<<<<
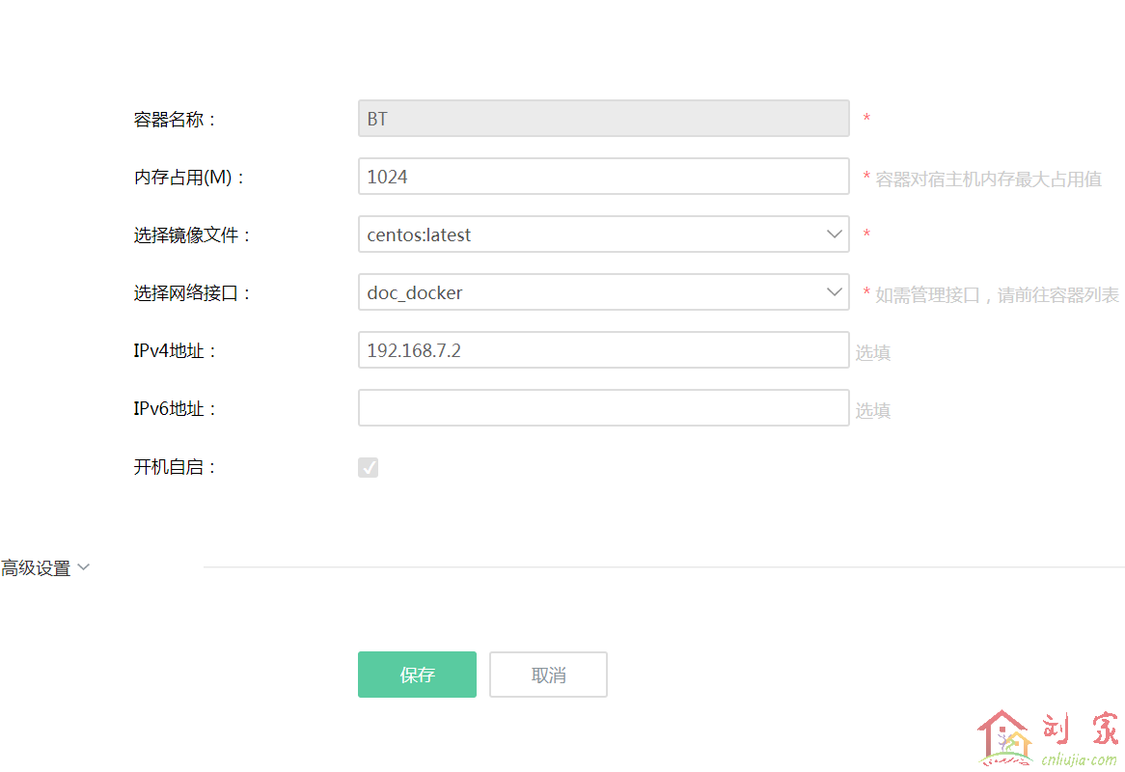Click the cnliujia.com watermark text

[x=1078, y=758]
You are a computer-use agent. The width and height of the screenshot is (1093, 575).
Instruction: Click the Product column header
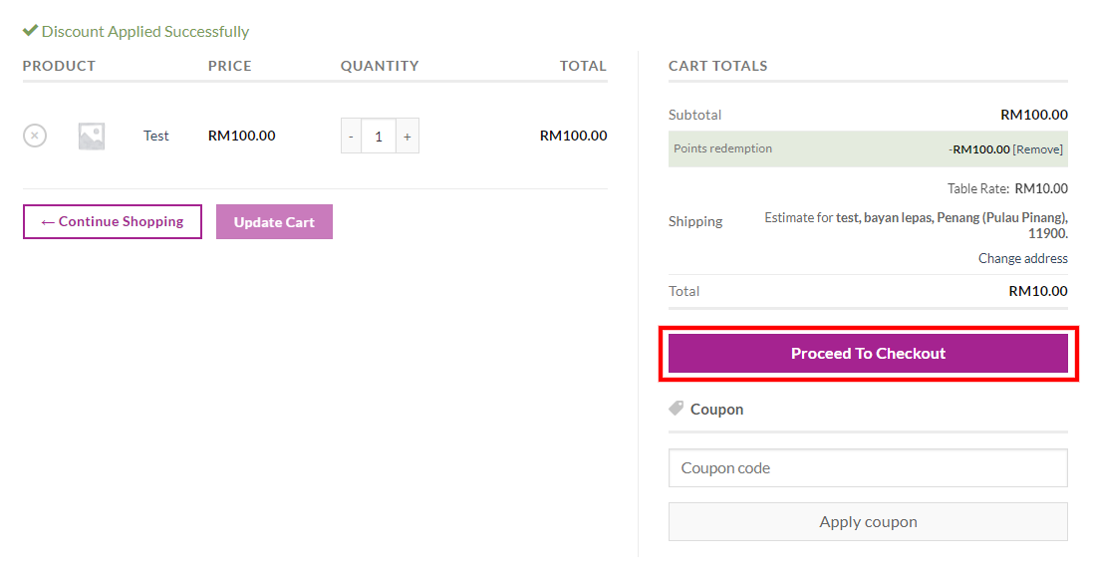coord(59,66)
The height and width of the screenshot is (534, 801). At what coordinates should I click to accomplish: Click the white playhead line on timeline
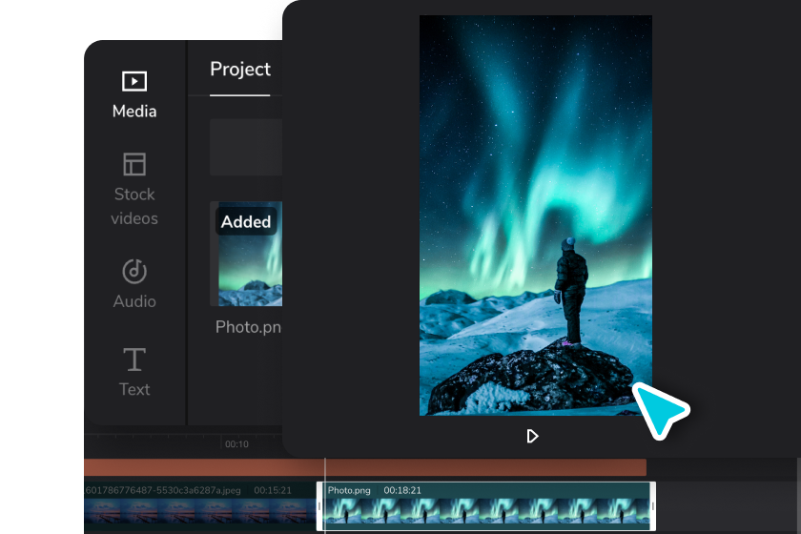325,496
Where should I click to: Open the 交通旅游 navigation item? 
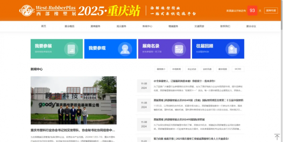199,26
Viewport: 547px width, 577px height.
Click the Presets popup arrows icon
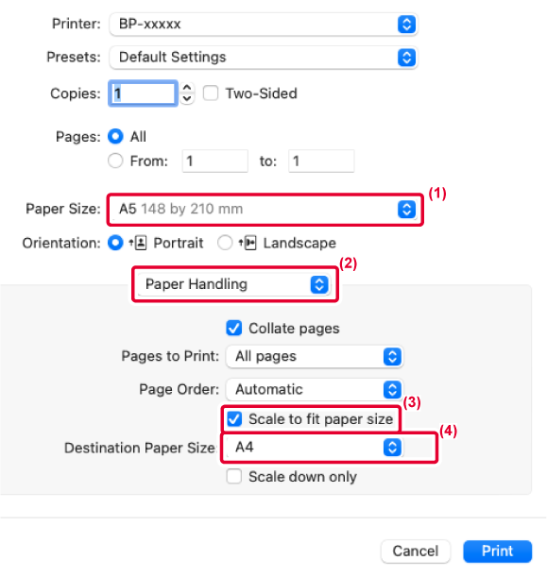[x=406, y=58]
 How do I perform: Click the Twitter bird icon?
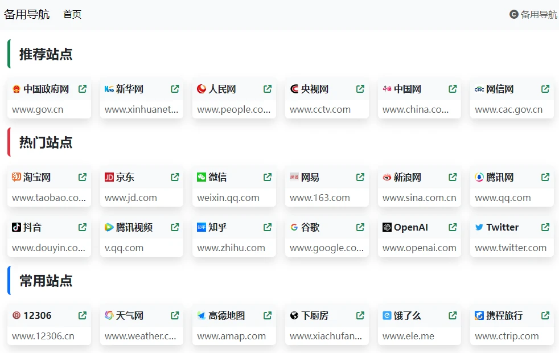click(479, 227)
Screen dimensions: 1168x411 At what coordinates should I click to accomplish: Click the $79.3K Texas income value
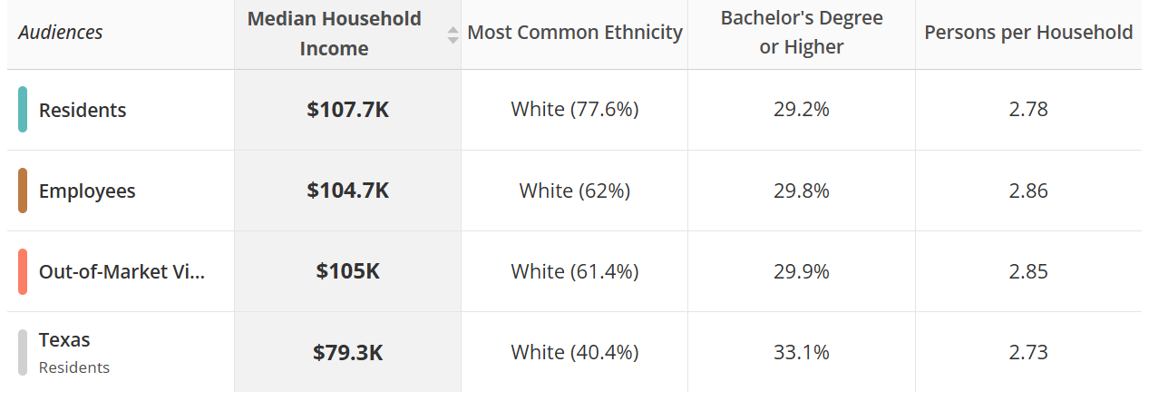coord(347,353)
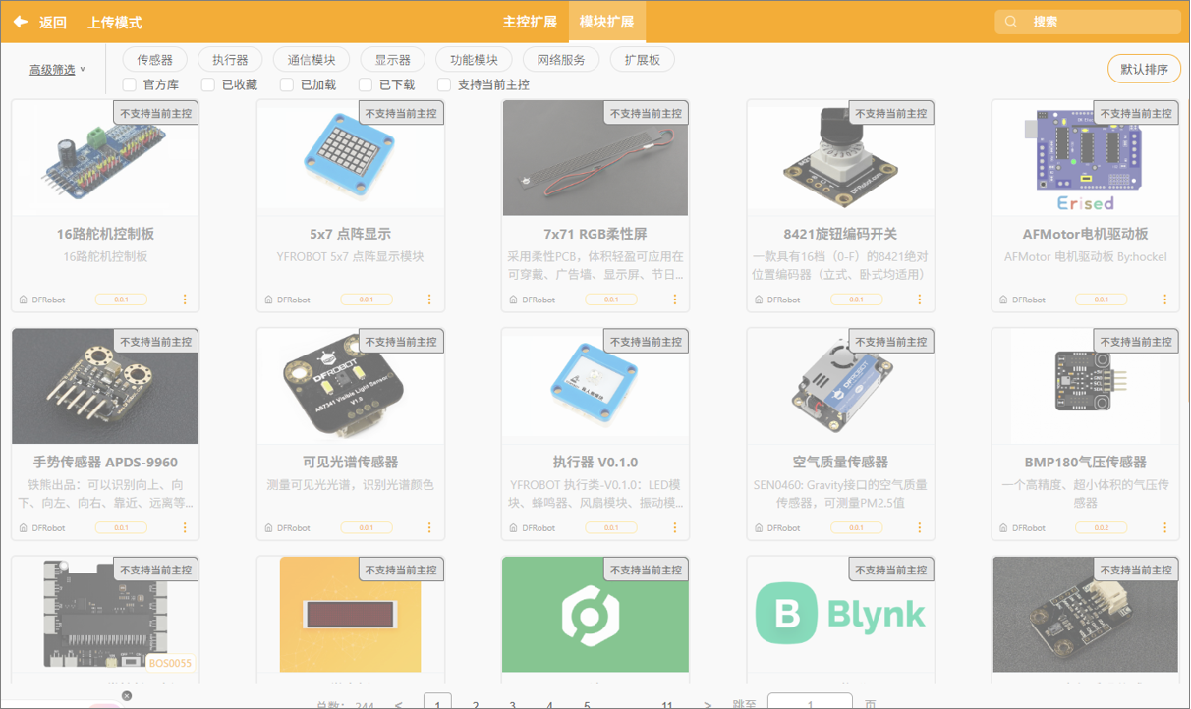Click the 搜索 search input field
1191x709 pixels.
[1101, 22]

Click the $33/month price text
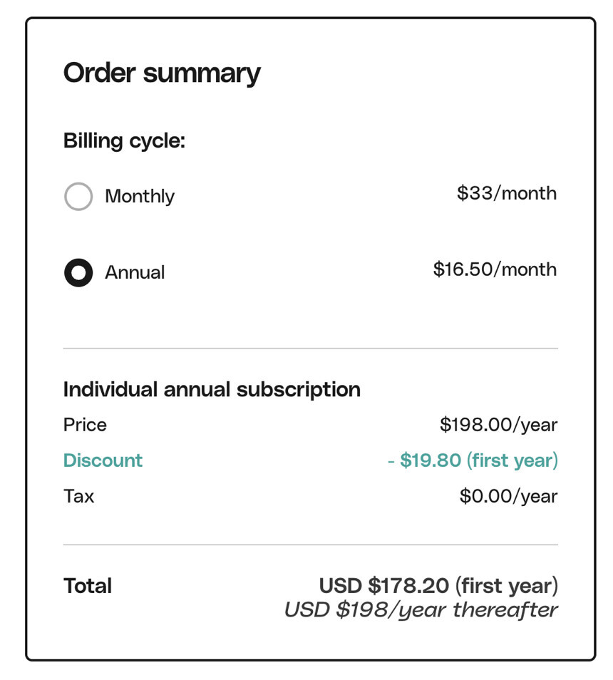pyautogui.click(x=507, y=193)
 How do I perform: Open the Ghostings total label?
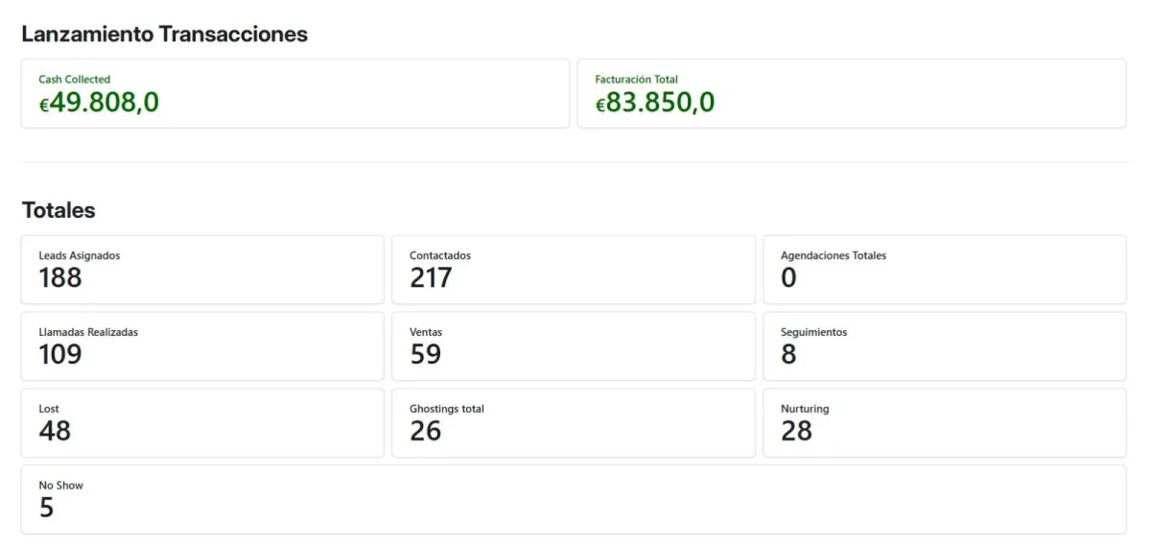pos(446,409)
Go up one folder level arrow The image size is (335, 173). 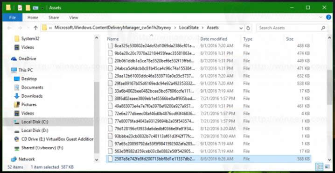click(35, 28)
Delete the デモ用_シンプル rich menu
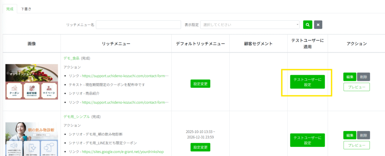The image size is (385, 156). tap(363, 135)
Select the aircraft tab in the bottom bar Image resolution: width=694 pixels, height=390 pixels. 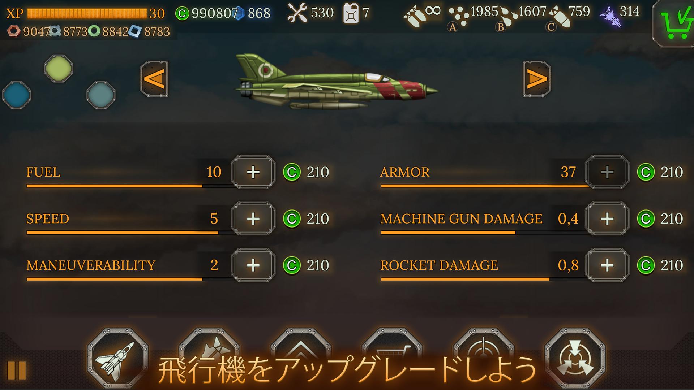(x=117, y=359)
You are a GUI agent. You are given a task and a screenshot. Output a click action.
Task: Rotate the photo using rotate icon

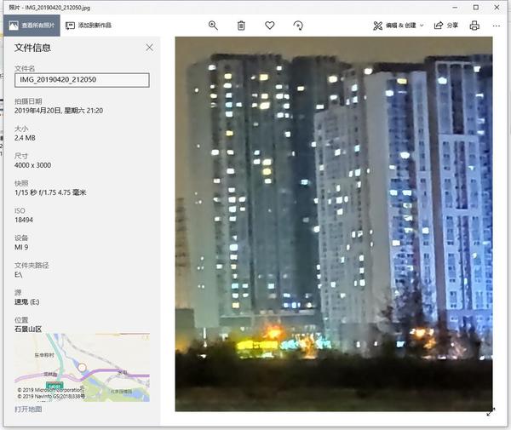pos(298,26)
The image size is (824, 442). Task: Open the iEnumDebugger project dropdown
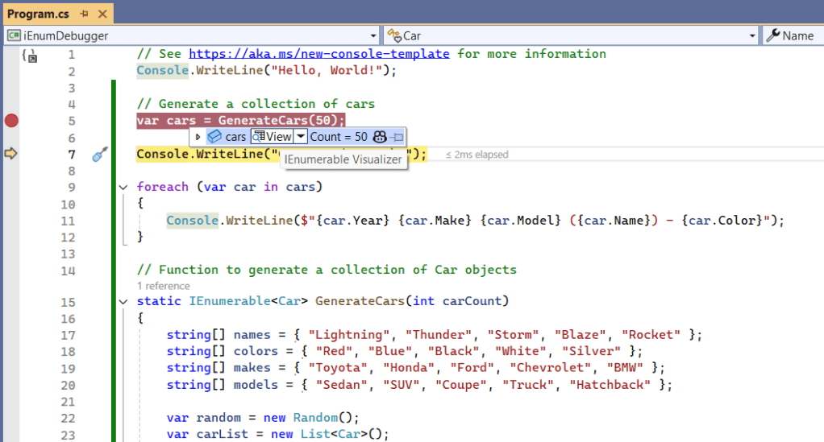(372, 35)
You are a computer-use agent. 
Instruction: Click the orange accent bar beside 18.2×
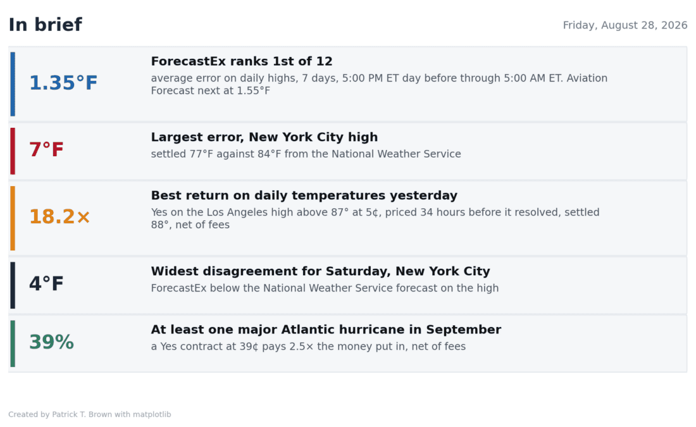pos(13,218)
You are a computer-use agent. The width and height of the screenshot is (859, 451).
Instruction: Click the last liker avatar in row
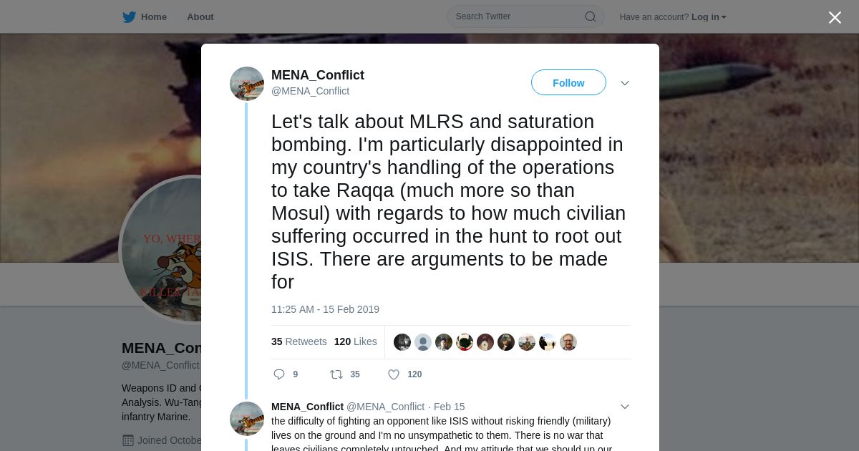pos(568,342)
>>>>
**ASSIGNMENT:**
Pick out every line above that holds the word "agent" and copy it.

**ANSWER FOR THE TASK:**
You are a computer-use agent. The width and height of the screenshot is (1093, 575).
You are a GUI agent. You are given a task and a screenshot. Output a click action.
You are a computer-use agent. 
You are a computer-use agent. The width and height of the screenshot is (859, 451).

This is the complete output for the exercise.